夜のバルコニーへ出ると月光に輝く庭園が一望できたが、エフェメラは景色ではなくバルコニーの床に目線を落とす。そこには大小二十個ほどの鉢植えがずらりと並べられていた。小さな花畑を作っているその鉢植えたちは、エフェメラが庭園からせっせと持ち込んだものだった。
「どのお花を贈ろうかしら」
ディランへの贈り物は花にすることにし、手入れも簡単で、年中枯れない多年草の花にする。
「贈り物だもの。鉢にリボンを巻いて、お手紙も添えて……、お水をあげやすいように、小さなじょうろもつけようかしら。ディランさまに似合うじょうろの色は……」
バルコニーからはディランの部屋の窓が見えた。まだ起きているらしく、橙の灯りが漏れている。もう遅い時間だが、アーテルやアルブスが部屋に遊びに来ているのかもしれない。
「贈り物と言えば……わたし、ディランさまのお誕生日を知らない」
エフェメラは愕然とした。夫の誕生日を知らないなど妻として失格である。鉢植えを渡した時にでも、絶対に確認しておかなければならない。
その時、かたり、と音がした。ディランの部屋の窓が開く音だった。エフェメラは独り言が聞こえてディランが窓を開けたのかと慌てた。バルコニーからディランの部屋の窓までは結構な距離があるが、夜はとても静かだ。
だが窓から顔を出したのはディランではなかった。アーテルでもアルブスでもない。現れたのは見知らぬ黒髪の少女だった。エフェメラは驚いて瞬きを忘れた。
少女は窓から両足を出すと、そのまま外へ飛び出し屋根伝いに地面へと下りていく。年齢はエフェメラよりも少し上、ディランと同じくらいだ。真っ直ぐ伸びる黒髪は肩までしかなく、細い腕や胸には銀の甲冑をまとっている。髪がさらりと揺れた時、蒼玉の小さな耳飾りが深青に煌めいた。膝まで覆われたブーツを履き、動きやすさを重視しているのか下衣の丈は短い。そして背中には、エフェメラにはとうてい振り回せそうにない、身の丈ほどの長槍があった。
「シーニー!」
ディランの声がした。ディランが窓から半身を出し、地面に下り立った少女へ何かを放る。小さな容器のようなものが放物線を描いて下降し、少女の両手へ吸い込まれる。
「薬。ちゃんと傷口に塗っておけよ」
「大丈夫よ。たいした傷じゃないし」
エフェメラよりも落ち着いた、大人っぽい綺麗な声だった。
「そのままにしておくよりはいいだろ。……あんまり無茶するなよ」
アーテルやアルブスと話す時のような気を許した喋り方だ。更に口調はずっと柔らかい。エフェメラは心がもやもやしてくるのを感じた。少女が表情を和らげる。
「ありがとう、ディラン」
ディランが窓を閉め、少女が走り出す。庭園を横切り城門へ向かうようだった。エフェメラは硬直したままバルコニーの欄干の間から少女を見つめた。

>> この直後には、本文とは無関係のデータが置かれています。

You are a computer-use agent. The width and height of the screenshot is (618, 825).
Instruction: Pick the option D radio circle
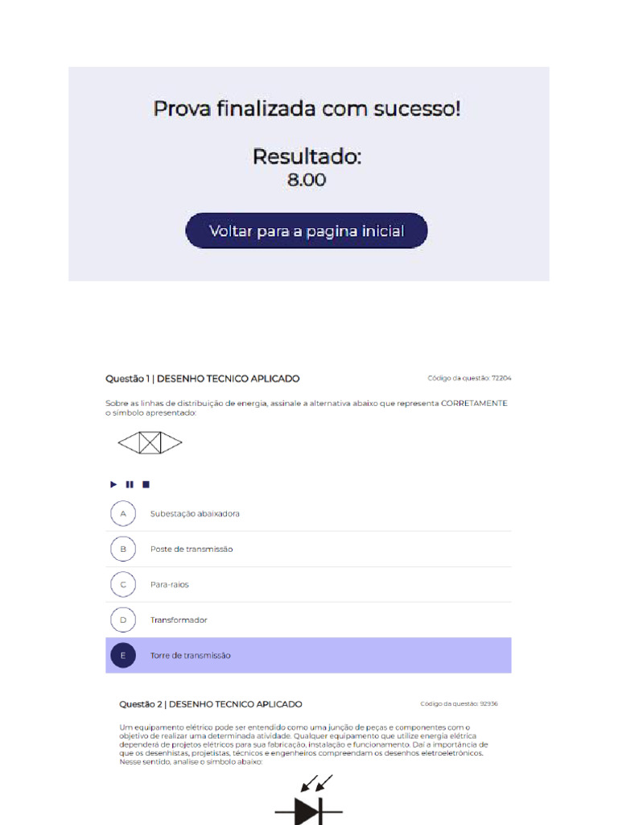click(x=123, y=620)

視線を感じたのか、ふいに、少女がエフェメラのいるバルコニーを見上げた。明るい月はバルコニーにも白い光を落としている。少女は容易にエフェメラの姿を捉え、互いに目が合った。少女の瞳が驚いたようにわずかに開かれる。
一方、エフェメラは少女の瞳の色に息を呑んでいた。
(ディランさまと、まったく同じ瞳の色)
蒼玉に闇を溶け込ませたような、夜空を思わせる深い青藍だ。ディラン以外にもいるとは思わなかった。
少女は明らかな敵意を持ってエフェメラを睨んだ。エフェメラはバルコニーでたじろいだ。その間に少女は再び前を向くと、すぐに柱廊の陰へと入り見えなくなった。